‘Christian Netflix Service Reaching Mideast Persecuted Believers’

By Stefan J. Bos, Chief International Correspondent Worthy News

NICOSIA/EASTON (Worthy News) – “Isolated Christians in the Middle East,” including many struggling to survive, use their smartphones to connect with other believers through the “region’s first-ever faith-based video-on-demand service,” a Christian broadcaster says.

SAT-7 PLUS, comparable to the Netflix video streaming service, provides day and night faith-based programs in Arabic, Farsi, and Turkish across the Middle East and North Africa.

A year after launching, it “has become a spiritual lifeline for those who must live out their faith in secret in a region that’s only 3 percent, Christian,” said Christian broadcaster SAT-7.

The free video-on-demand service — described as “virtually uncensorable” — penetrates even remote mountain areas and deserts, it claimed in a statement seen by Worthy News.

“Meeting and worshipping with other believers is a matter of life and death for Christians in some parts of the Middle East and North Africa,” said Shady (pronounced Sha-dee) Francis, Arabic digital director for media ministry SAT-7.

The channel gives those facing persecution in, for instance, Iran and Afghanistan the “previously unimaginable opportunity” to “join other believers worshipping in their language in real-time,” SAT-7 said.


The use of digital and social media is surging in the region, including in Iraq and Syria, “, especially among young people searching for hope and purpose amid war and collapsing economies,” it added.

“We all know that young people are spending more and more time on screens, consuming content that’s often harmful and pushes them further away from God,” said Francis. “The upside is that we’re meeting young people right where they are on social media and video streaming. Every day, the Gospel is changing lives,” he stressed.

More than two-thirds of people in the region use their phones to stream and watch video content, according to SAT-7’s technology director Antoine Karam in the Middle East.

“Amid all their struggles, they’re ready to see God’s love made visible,” he said.

Popular social media platforms such as Facebook — used every day by 90 percent of young people in the Middle East and North Africa — link to the Christian channel’s live streams.

Via messaging apps, viewers “can chat with online counselors who speak their language, understand their struggles, and respond to their questions about faith,” the broadcaster said.


“Many viewers don’t come from Christian backgrounds” in the heavily Muslim region, but “they’re eager to see and know more,” said Francis. “Because they’re raised with the idea that Christianity is a Western religion, they’re often surprised to learn that the Christian faith began here in the Middle East.”

The broadcaster quoted a viewer as saying: “I can’t describe it, but my whole being was filled with the presence and peace of the Holy Spirit.” Another viewer reportedly described the show’s hosts as “children of the Light.”

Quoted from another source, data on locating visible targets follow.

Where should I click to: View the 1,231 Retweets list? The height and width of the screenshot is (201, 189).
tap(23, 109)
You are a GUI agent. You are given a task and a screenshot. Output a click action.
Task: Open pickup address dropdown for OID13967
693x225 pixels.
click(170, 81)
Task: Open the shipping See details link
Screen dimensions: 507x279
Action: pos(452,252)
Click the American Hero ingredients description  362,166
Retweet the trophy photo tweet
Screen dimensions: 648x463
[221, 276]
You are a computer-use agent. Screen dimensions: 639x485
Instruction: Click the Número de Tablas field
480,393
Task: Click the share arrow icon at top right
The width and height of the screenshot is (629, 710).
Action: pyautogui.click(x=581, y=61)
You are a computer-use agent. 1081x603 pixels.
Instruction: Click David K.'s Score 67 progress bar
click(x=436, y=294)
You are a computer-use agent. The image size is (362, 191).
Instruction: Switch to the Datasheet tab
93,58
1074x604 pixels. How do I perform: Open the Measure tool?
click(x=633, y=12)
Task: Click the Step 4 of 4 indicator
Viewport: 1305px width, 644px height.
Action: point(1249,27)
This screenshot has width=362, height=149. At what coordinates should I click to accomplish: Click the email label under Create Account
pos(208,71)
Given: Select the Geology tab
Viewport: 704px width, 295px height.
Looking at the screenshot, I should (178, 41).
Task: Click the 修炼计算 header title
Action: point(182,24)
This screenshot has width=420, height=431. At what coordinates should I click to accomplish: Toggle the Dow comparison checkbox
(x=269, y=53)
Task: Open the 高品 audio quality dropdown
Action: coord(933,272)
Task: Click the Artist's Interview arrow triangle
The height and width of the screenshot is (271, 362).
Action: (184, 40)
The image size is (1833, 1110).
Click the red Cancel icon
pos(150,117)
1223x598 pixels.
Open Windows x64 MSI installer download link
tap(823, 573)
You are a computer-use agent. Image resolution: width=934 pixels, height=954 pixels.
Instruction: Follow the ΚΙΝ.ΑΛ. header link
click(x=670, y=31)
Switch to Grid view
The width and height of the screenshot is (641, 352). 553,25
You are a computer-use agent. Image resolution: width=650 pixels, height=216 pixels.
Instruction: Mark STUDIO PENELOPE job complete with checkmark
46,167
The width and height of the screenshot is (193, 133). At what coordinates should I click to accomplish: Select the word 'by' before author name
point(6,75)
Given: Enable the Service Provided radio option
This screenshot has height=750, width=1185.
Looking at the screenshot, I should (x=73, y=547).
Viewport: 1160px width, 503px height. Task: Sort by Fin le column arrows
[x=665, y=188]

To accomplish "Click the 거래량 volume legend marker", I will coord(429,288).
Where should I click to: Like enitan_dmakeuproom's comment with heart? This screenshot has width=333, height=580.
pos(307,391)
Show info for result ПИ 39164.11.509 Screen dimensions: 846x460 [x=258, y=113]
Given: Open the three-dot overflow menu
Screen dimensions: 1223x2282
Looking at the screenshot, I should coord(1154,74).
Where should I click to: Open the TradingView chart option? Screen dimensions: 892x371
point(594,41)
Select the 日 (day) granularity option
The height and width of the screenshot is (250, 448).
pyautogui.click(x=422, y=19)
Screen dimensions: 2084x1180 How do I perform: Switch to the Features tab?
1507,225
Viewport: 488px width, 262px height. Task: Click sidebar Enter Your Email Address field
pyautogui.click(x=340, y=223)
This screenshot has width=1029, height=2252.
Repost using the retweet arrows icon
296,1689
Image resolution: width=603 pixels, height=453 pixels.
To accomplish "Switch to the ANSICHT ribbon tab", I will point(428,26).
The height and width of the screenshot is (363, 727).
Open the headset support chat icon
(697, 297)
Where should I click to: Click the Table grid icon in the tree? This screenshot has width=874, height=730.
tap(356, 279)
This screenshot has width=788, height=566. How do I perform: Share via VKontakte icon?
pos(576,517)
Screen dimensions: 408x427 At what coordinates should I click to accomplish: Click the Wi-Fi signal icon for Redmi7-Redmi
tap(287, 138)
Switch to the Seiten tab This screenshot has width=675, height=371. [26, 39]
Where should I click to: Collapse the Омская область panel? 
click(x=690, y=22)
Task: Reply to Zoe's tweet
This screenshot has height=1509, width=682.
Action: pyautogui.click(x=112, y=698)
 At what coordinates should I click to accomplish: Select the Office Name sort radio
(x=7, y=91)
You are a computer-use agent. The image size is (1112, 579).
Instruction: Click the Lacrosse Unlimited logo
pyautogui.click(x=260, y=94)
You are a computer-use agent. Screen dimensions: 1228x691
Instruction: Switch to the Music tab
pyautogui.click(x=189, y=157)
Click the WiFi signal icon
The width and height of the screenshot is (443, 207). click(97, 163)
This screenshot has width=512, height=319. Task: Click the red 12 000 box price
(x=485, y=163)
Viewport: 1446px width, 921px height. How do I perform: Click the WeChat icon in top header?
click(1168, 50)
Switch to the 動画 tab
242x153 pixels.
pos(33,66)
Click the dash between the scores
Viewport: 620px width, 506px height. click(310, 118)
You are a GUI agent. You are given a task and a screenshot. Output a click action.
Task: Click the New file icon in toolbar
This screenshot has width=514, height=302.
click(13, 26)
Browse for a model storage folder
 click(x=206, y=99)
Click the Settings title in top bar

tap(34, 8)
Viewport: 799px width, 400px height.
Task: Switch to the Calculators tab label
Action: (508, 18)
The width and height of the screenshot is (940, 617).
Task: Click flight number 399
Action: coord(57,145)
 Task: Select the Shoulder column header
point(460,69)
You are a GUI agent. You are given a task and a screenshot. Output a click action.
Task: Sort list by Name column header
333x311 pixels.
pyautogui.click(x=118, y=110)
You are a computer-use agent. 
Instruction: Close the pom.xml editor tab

Launched in 1996, SAT-7 (www.sat7usa.org) has its international headquarters in Cyprus, broadcasting Christian and educational satellite television and online programs to people in the Middle East and North Africa.

It says its mission is to make the “Gospel available to everyone, and support the church in its life, work and witness for Jesus Christ.”

SAT-7 “broadcasts 24/7 in Arabic, Farsi (Persian), Dari, and Turkish, using multiple satellite channels, social media, and online services.”